I'd like to extract certain numeric info from a bunch of PDFs. A sample is shown below, where the numeric info is positioned under the corresponding headings.
The strings corresponding to the above image (read in by pdftools::pdf_text()
) is:
mystr <- ' Natural Dry\n Metric Tons @ Moisture or Metric Tons\n B.L. WEIGHT: 78,944 1.70% 77,601.952\n'
There are a lot of spaces and line breaks. Is it possible to extract the information under those headings?
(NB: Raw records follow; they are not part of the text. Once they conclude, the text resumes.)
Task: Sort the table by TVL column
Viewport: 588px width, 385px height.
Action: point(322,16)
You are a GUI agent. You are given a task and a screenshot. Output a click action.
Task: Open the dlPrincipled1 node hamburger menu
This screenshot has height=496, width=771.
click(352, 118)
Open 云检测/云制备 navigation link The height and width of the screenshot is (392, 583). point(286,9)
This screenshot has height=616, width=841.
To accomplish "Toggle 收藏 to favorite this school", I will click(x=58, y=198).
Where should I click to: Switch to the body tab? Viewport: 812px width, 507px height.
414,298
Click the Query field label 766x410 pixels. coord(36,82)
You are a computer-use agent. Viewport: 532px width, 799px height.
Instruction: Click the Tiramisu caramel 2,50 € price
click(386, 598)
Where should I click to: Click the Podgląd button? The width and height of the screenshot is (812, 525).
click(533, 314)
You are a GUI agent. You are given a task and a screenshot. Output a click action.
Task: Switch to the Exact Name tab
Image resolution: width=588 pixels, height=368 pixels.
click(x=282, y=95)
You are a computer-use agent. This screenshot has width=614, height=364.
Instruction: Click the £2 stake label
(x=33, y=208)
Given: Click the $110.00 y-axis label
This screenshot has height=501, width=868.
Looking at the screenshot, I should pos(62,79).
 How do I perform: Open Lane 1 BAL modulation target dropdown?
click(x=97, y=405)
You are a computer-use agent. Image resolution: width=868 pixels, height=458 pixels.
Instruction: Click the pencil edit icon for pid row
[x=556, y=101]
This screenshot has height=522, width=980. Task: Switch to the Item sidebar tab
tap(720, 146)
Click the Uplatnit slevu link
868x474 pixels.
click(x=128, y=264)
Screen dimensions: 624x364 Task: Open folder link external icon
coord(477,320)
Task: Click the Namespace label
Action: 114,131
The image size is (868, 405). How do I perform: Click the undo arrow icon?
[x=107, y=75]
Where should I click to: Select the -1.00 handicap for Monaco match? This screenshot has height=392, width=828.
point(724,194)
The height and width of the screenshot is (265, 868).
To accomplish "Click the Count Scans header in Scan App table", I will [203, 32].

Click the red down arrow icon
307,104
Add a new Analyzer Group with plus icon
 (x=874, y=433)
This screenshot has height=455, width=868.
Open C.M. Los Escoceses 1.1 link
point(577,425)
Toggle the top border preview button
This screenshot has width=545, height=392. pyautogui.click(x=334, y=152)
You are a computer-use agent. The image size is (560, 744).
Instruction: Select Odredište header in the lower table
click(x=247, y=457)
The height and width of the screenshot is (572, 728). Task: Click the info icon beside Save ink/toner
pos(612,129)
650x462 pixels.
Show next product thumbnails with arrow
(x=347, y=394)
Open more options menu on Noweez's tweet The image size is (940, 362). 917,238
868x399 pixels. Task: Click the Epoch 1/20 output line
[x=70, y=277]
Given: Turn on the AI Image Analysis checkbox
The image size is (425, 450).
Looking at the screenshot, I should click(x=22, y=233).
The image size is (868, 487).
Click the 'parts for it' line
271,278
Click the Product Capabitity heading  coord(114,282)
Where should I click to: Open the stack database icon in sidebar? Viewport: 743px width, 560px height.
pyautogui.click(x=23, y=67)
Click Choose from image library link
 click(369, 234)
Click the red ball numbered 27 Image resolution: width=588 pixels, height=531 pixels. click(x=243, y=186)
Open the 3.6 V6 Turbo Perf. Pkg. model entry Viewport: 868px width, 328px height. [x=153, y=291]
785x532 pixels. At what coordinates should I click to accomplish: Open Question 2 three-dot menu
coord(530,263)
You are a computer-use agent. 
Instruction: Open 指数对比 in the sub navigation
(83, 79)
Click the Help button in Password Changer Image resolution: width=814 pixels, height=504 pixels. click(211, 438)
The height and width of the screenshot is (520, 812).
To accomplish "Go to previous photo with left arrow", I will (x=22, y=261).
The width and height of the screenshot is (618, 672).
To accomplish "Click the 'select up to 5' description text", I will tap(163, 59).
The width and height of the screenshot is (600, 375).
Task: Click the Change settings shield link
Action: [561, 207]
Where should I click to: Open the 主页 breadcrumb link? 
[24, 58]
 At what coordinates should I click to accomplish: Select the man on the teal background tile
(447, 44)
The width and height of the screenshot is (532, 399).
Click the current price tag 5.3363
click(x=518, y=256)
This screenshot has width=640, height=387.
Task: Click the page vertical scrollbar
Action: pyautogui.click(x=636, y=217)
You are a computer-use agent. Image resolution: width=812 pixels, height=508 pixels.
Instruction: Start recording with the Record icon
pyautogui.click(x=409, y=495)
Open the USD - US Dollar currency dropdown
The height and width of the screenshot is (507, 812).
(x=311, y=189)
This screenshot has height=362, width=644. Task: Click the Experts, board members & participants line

My desired end result would be something like:
myresult <- tibble(
`Natural Metric Tons` = 78944,
Moisture = 1.7,
`Dry Metric Tons` = 77601.952
)
CodePudding user response:
If you use pdftools::pdf_data() you get a list of tibbles, one per page containing the text and its x and y coordinates (among other data). Vertically aligned text will have the same y coordinates with increasing x coordinates. So you can wrangle each tibble as follows:
tibble %>%
group_by(y) %>%
arrange(x) %>%
filter(lag(text) == "your search term")
You can then use a for loop or purrr::map() to apply on the whole list.
I see from your sample, that the numbers are centralised, the code above assumes left justified entries, so you may have to do more complex wrangling than group_by(y).
Sorry for any formatting problems, I am on mobile.